A man comes to the ophthalmologist: - You know, doctor, my vision has begun to weaken ... - Well, my dear, you need to strengthen the eye muscles! I suggest that you do the following exercise every day for an hour: you can move your eyes up and down, left and right, in any order ... - Daily? By the hour ?! The doctor is very tiring and boring ... - Nothing, I will give you a videotape - it will greatly facilitate this procedure ... - Yes ?! What's so special about her? - Nothing special ... It's just that the run of a naked girl with a big bust is written on it ...
A group of tourists goes through the Ussuri taiga ... Suddenly a tiger jumps out of the thicket. - No panic, the tiger is full! - states the conductor.
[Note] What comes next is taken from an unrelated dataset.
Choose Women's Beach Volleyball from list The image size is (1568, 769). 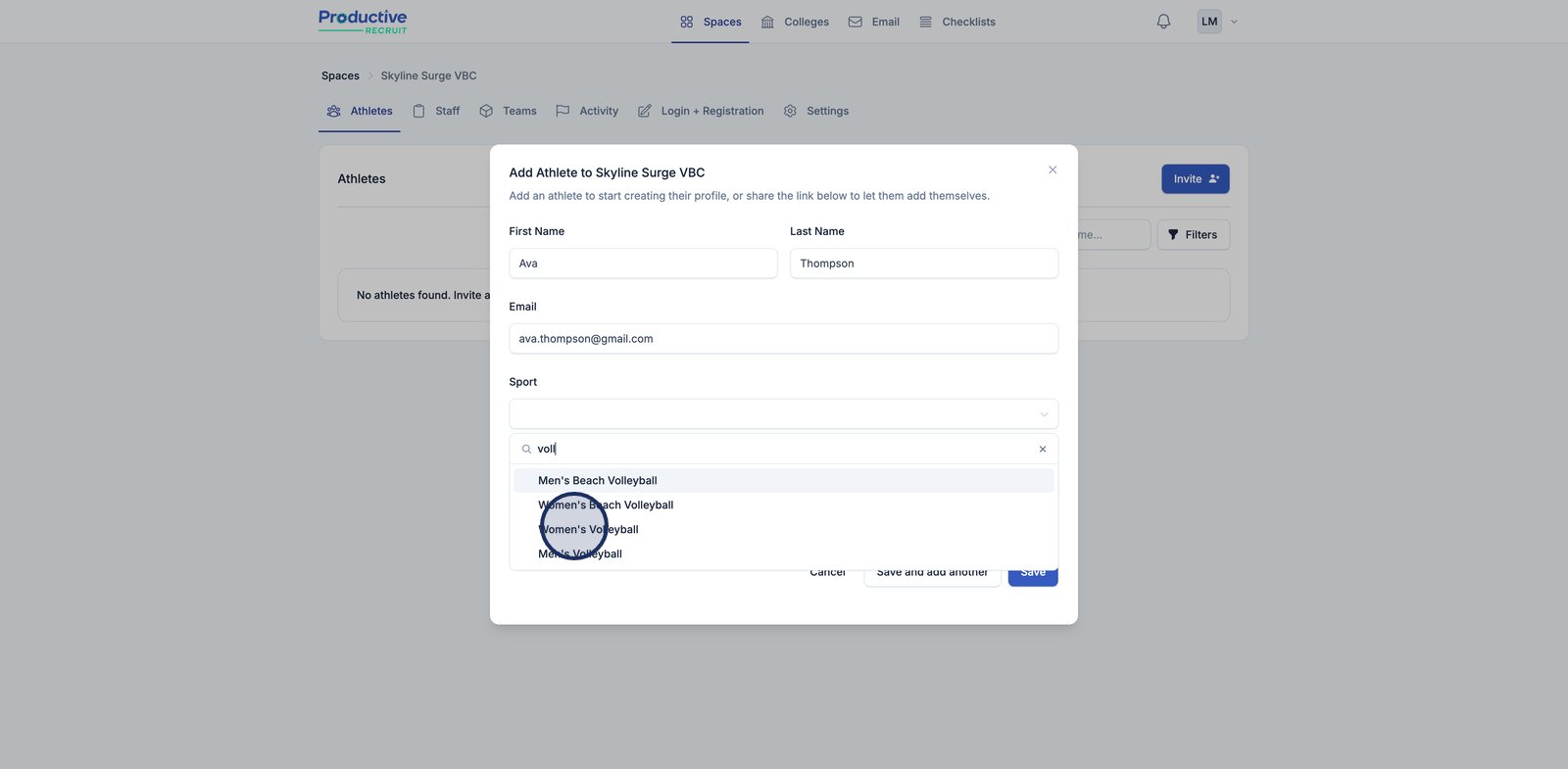[627, 505]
One of the tourists: - Fuck, I also pissed ...
- Gulchat, open the beer ... - Maybe a little face ?! - Yes, your face only open beer ...
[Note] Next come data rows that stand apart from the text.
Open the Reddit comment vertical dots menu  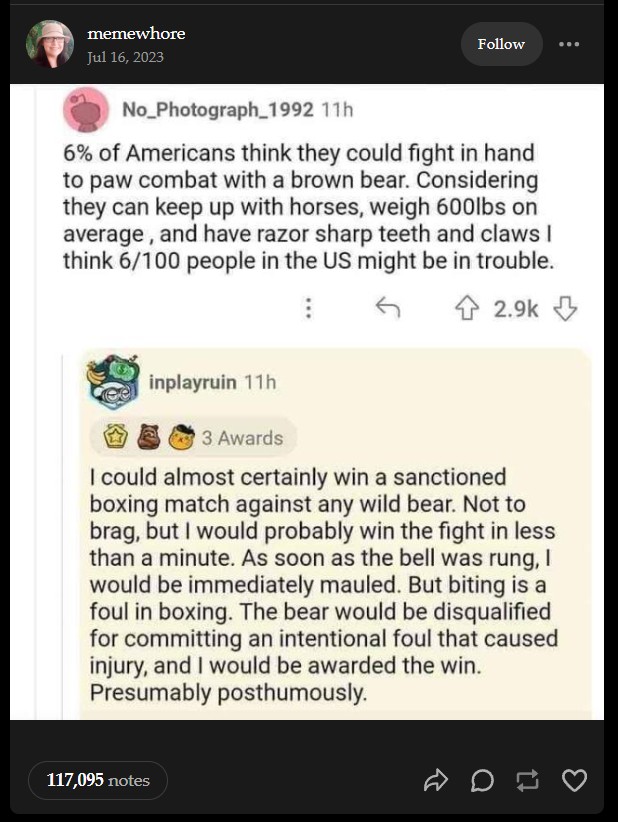coord(309,309)
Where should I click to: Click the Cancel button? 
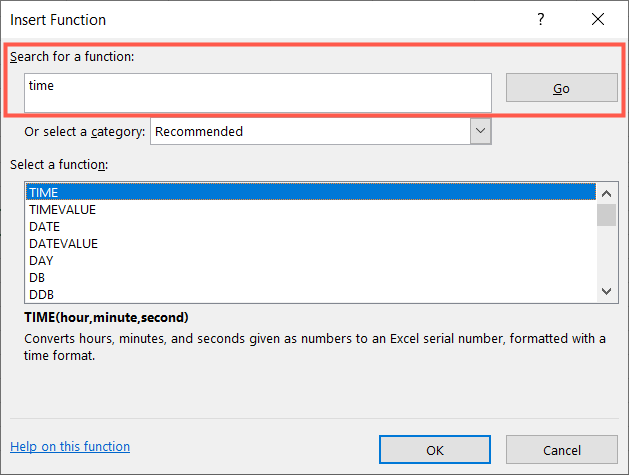tap(561, 450)
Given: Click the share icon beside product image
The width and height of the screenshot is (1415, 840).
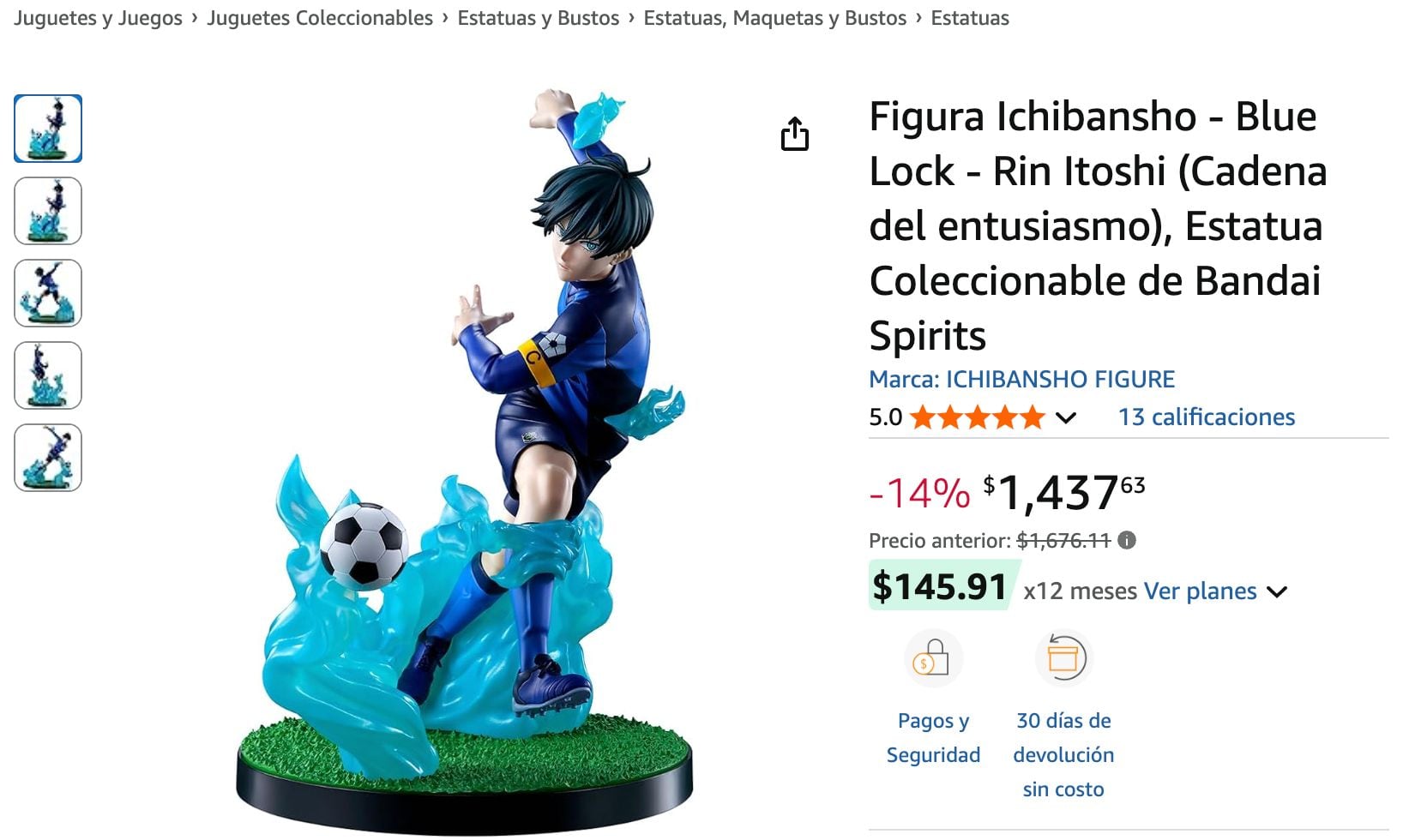Looking at the screenshot, I should pos(795,134).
Two female judges are talking. - Listen, are you doing a blowjob to your husband? - Not. - What are you motivating?
Vasya enters the house of his neighbors with a huge bouquet of flowers. - What do you need, Vasya? - the neighbor asks not quite friendly. - You know, Nikolai Petrovich - for 15 years now I love your daughter ... - You, by chance, did not come to claim a pension?
- Honey, this bowling is too expensive for us ... - Why ?! - Yes, there is only "pour drinks on the track" costs 500 rubles! I’m even afraid to imagine how much they will charge for your favorite shot on the monitor ...
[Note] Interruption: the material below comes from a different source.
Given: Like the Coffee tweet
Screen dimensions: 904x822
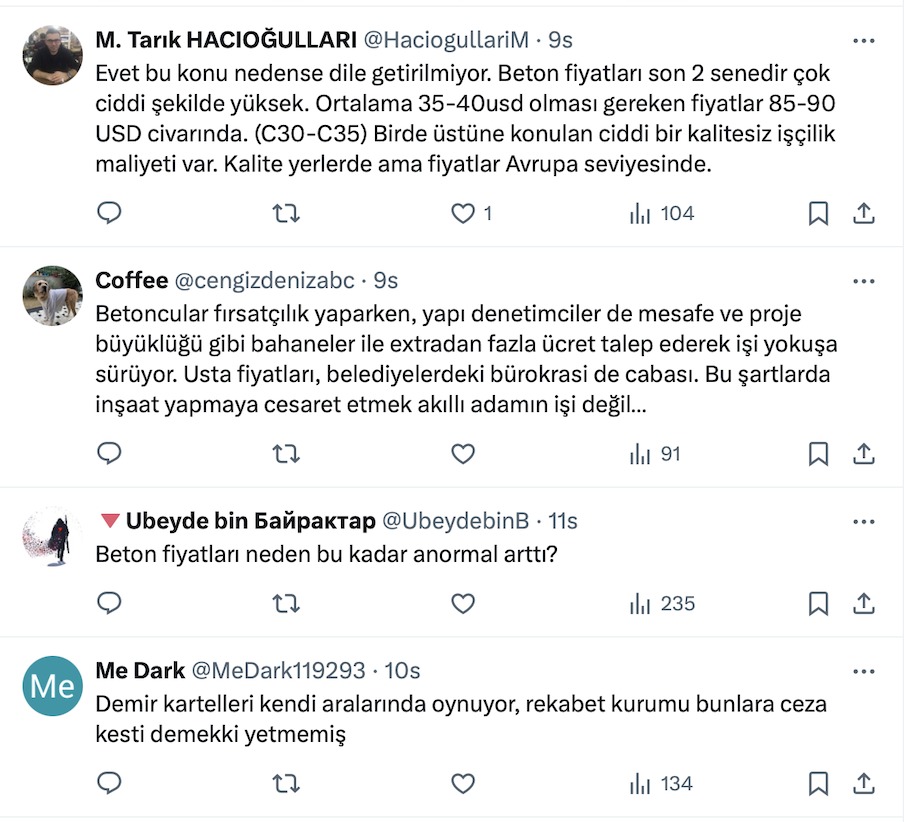Looking at the screenshot, I should (x=462, y=454).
- Count it, yesterday my stomach twisted so much that I didn’t even go to work ... - What - my stomach was upset ?! - Got upset?! That is to say the least. Apparently, he just had a tantrum ...
A beginner, seeing a rubber woman at a rescue school, is surprised. “Future rescuers practice artificial respiration on it,” more experienced comrades explain. “Does she really come to life?” - the beginner is surprised. - Doesn’t come to life - but sometimes it’s possible to stir up ...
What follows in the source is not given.